ProxiesAPI: a clean fetch layer

ProxiesAPI fetches the target through their endpoint:

http://api.proxiesapi.com/?auth_key=YOUR_KEY&url=https://example.com

We’ll wrap that once, then keep everything else as normal requests + HTML parsing.

import os
import time
import random
import urllib.parse
import requests

PROXIESAPI_KEY = os.environ.get("PROXIESAPI_KEY", "")
TIMEOUT = (10, 40)  # connect, read

session = requests.Session()


def proxiesapi_url(target_url: str) -> str:
    if not PROXIESAPI_KEY:
        raise RuntimeError("Set PROXIESAPI_KEY in your environment")

    return (
        "http://api.proxiesapi.com/?auth_key="
        + urllib.parse.quote(PROXIESAPI_KEY, safe="")
        + "&url="
        + urllib.parse.quote(target_url, safe="")
    )


def fetch(url: str, *, use_proxiesapi: bool = True, max_retries: int = 4) -> str:
    last_err = None

    for attempt in range(1, max_retries + 1):
        try:
            final_url = proxiesapi_url(url) if use_proxiesapi else url
            r = session.get(
                final_url,
                timeout=TIMEOUT,
                headers={
                    "User-Agent": (
                        "Mozilla/5.0 (Macintosh; Intel Mac OS X 10_15_7) "
                        "AppleWebKit/537.36 (KHTML, like Gecko) "
                        "Chrome/123.0 Safari/537.36"
                    ),
                    "Accept-Language": "en-US,en;q=0.9",
                },
            )
            r.raise_for_status()

            html = r.text
            if not html or len(html) < 2000:
                raise RuntimeError(f"Suspiciously small HTML ({len(html)} bytes)")

            return html

        except Exception as e:
            last_err = e
            time.sleep(min(10, (2 ** (attempt - 1))) + random.random())

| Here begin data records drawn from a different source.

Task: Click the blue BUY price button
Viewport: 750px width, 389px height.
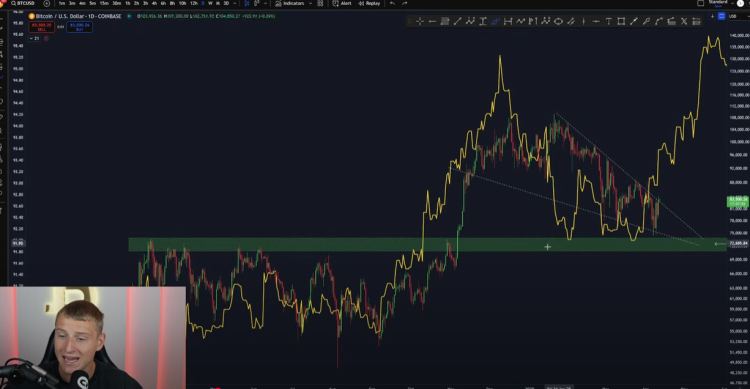Action: coord(79,27)
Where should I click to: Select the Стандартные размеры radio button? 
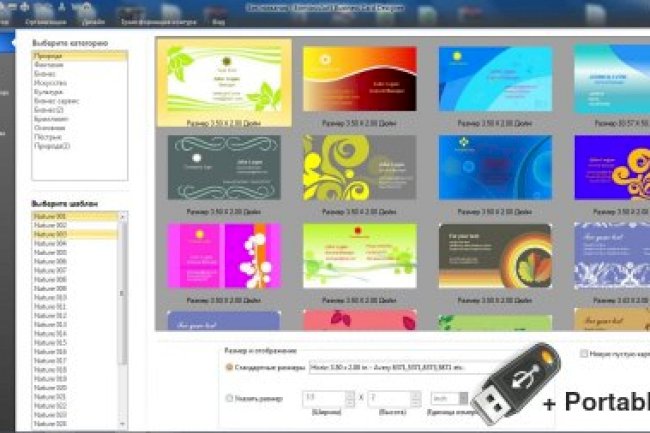[x=228, y=370]
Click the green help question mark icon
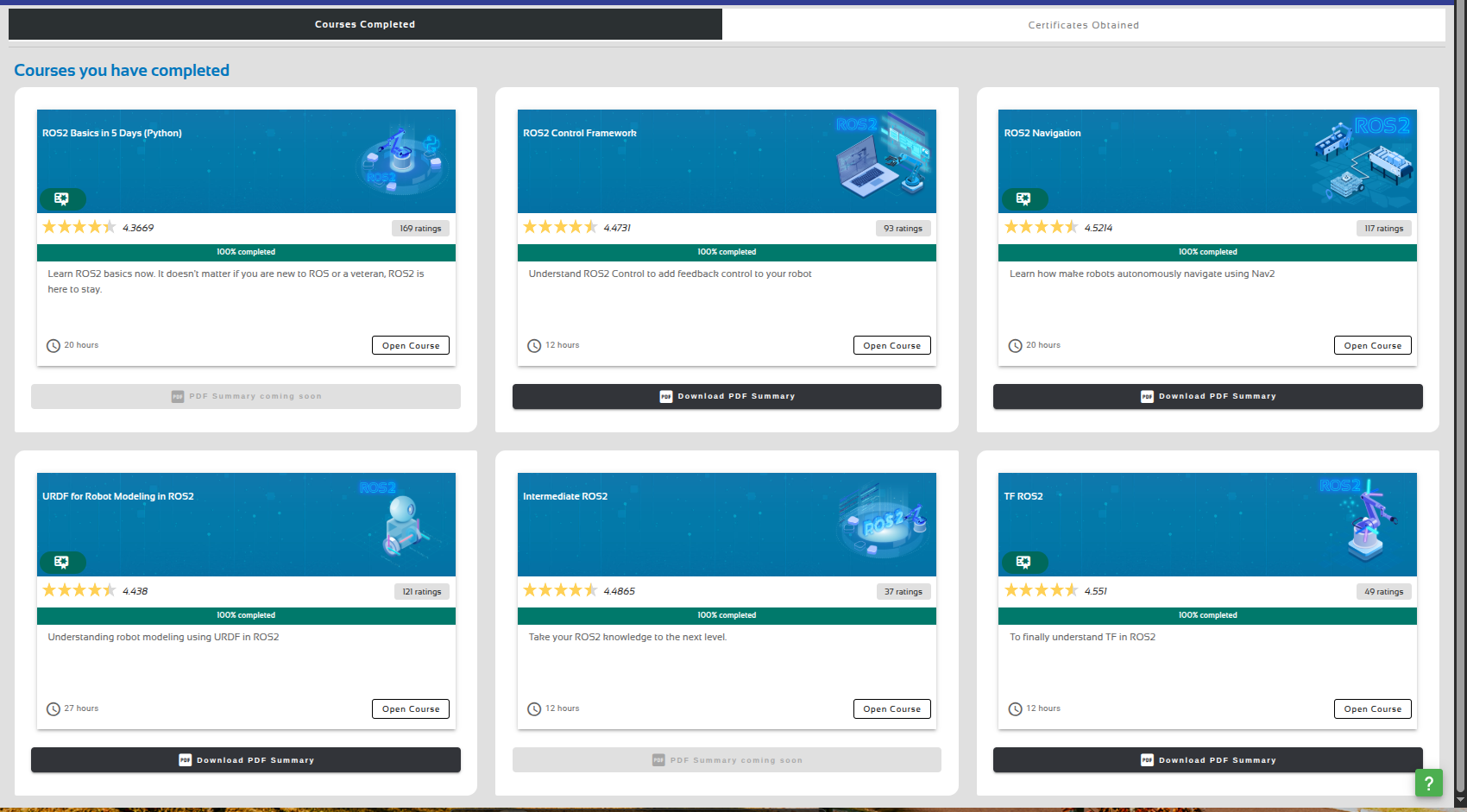 click(1428, 783)
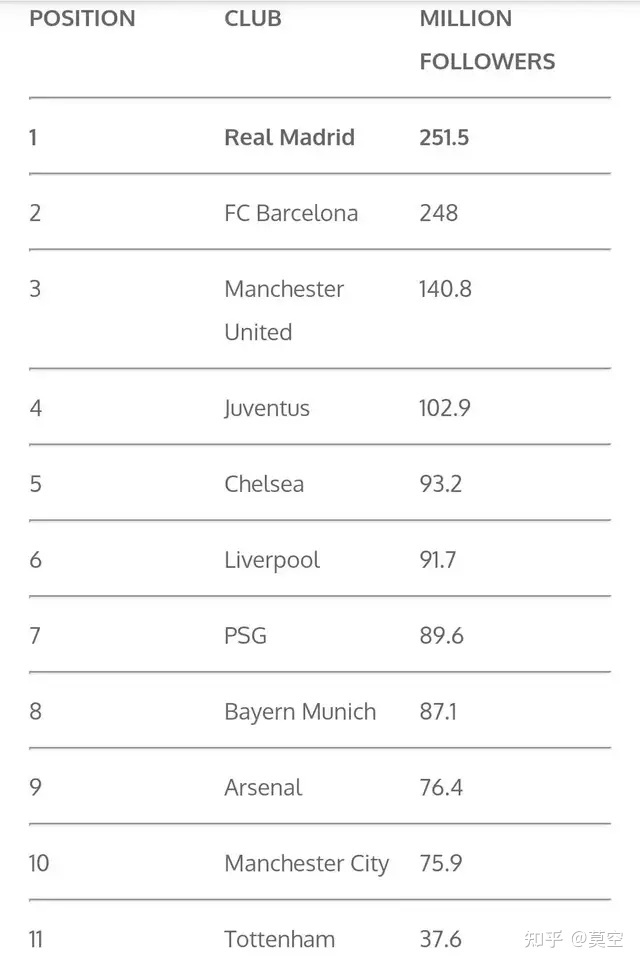
Task: Click the POSITION column header
Action: click(x=82, y=18)

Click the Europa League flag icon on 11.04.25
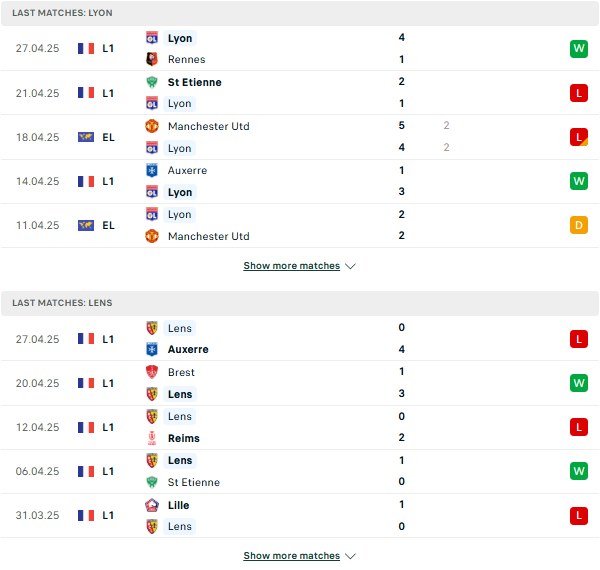86,225
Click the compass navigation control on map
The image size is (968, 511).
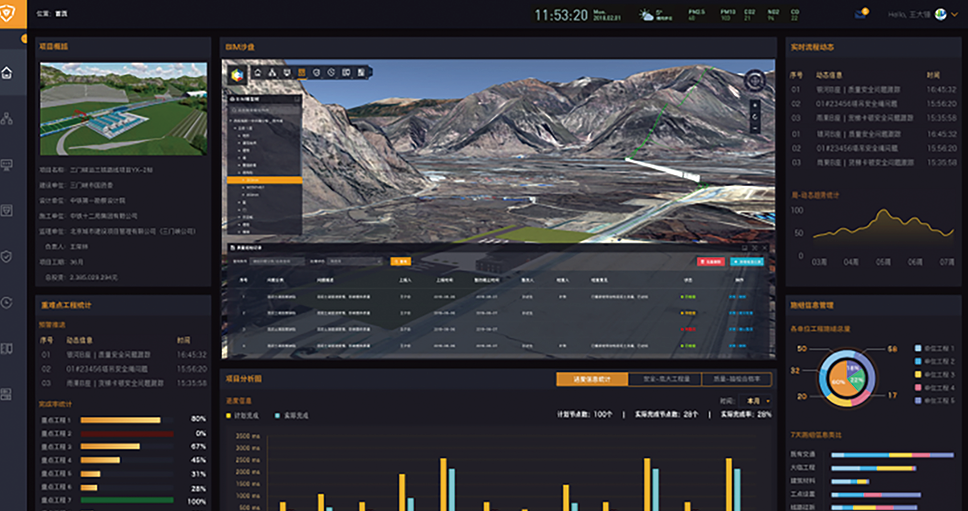(x=756, y=80)
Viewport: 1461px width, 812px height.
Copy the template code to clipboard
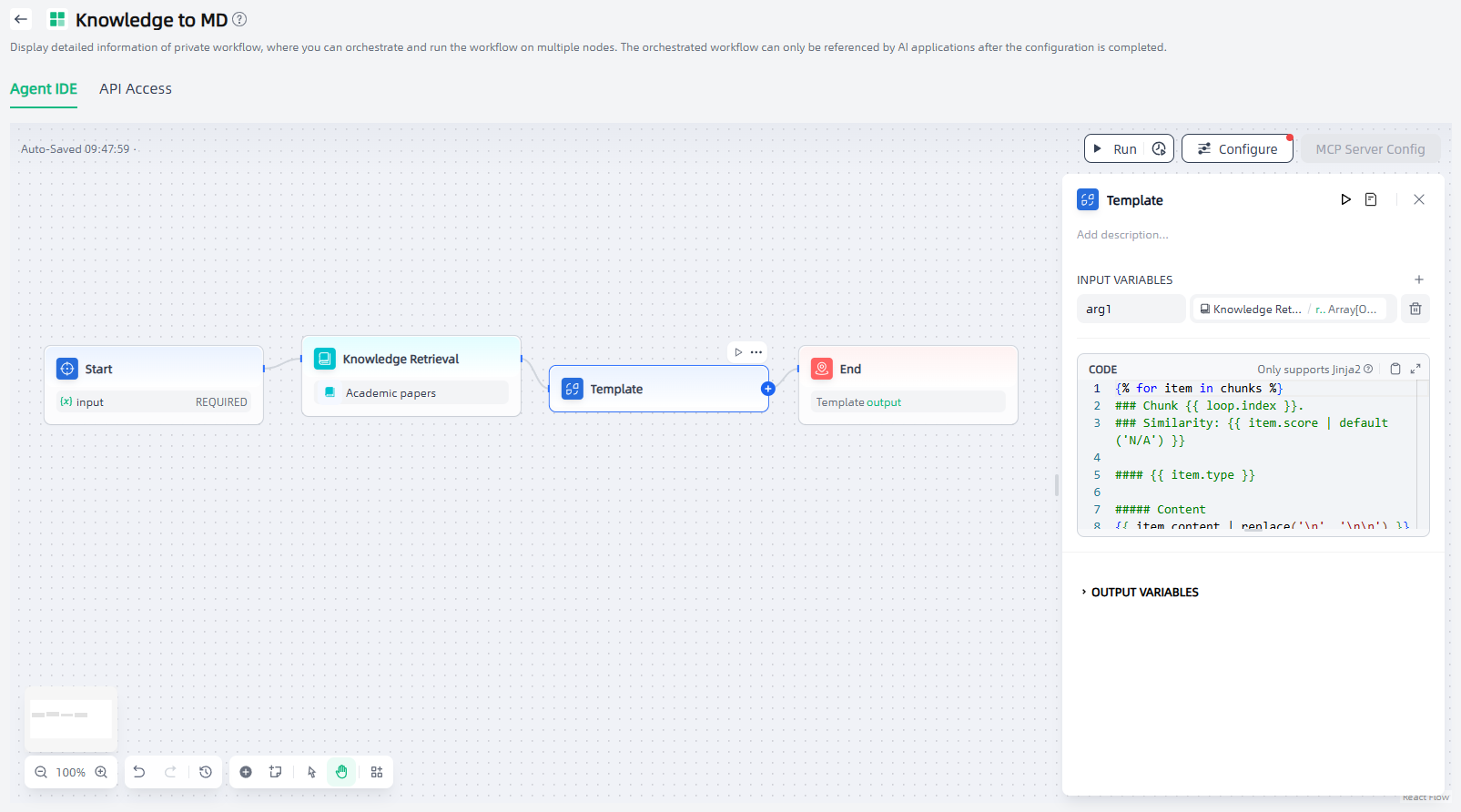click(x=1395, y=369)
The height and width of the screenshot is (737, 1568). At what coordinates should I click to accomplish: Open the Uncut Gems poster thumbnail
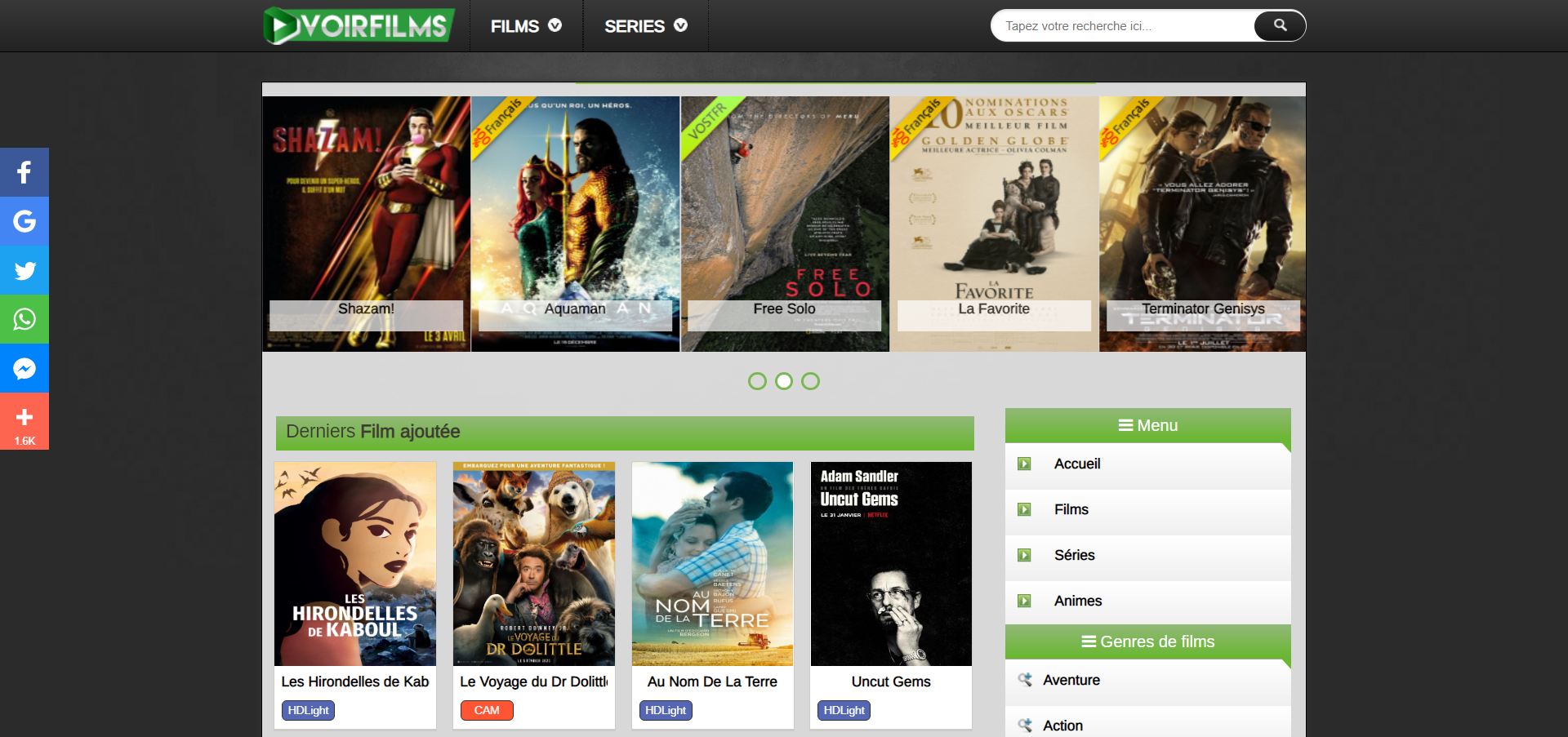click(x=891, y=564)
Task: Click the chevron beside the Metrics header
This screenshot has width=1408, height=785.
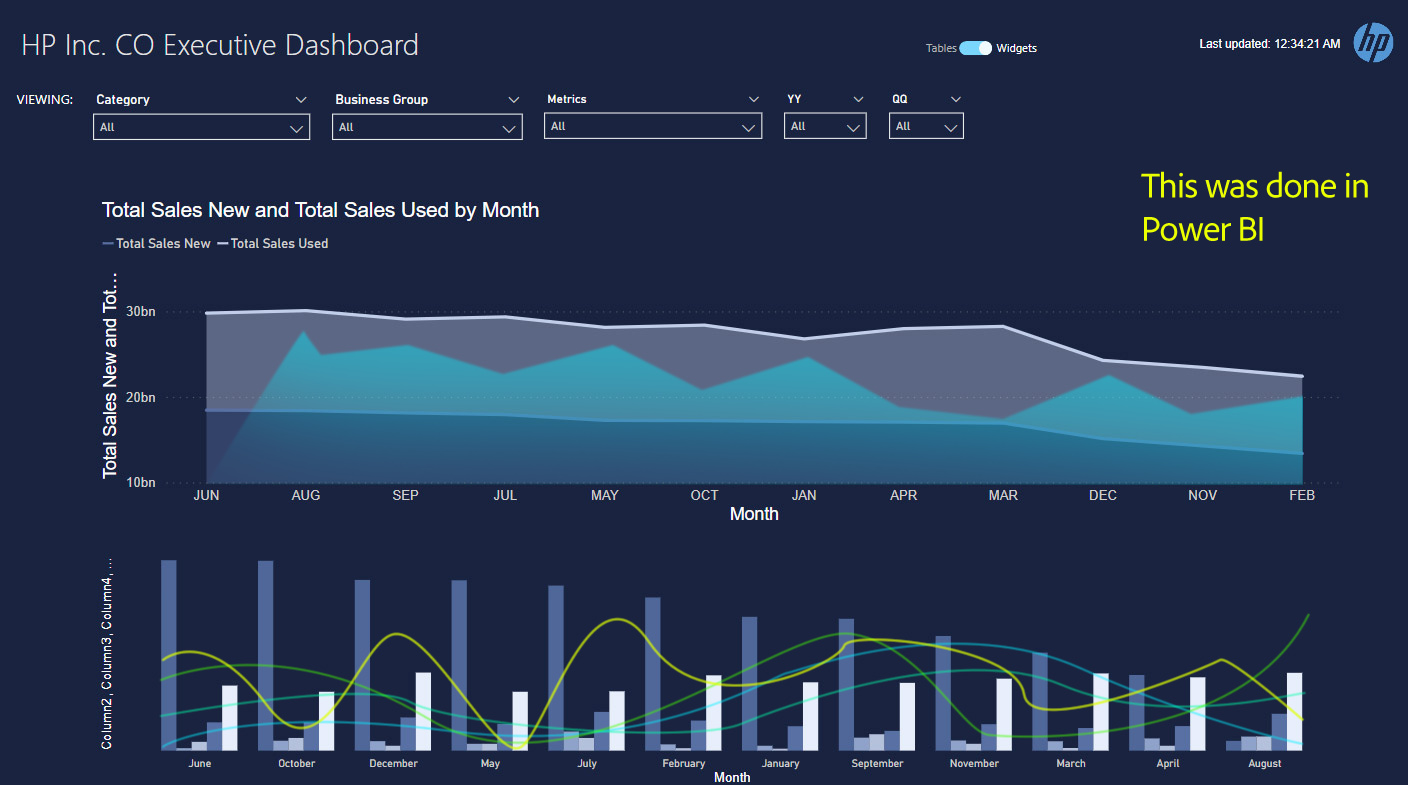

    raise RuntimeError(f"Fetch failed after {max_retries} attempts: {last_err}")

Step 1: Parse Steam search result rows

Steam’s result list is a set of anchor tags:

  • selector: a.search_result_row
  • data-ds-appid contains the Steam app id
  • href contains the app URL

Review info is embedded as HTML inside the data-tooltip-html attribute, for example:

Very Positive<br>94% of the 427,532 user reviews for this game are positive.

We’ll parse that defensively (Steam changes wording by locale).

import re
from bs4 import BeautifulSoup


RE_REVIEW = re.compile(r"(\\d+)%.*?([0-9][0-9,\\.]*)\\s+user reviews", re.IGNORECASE)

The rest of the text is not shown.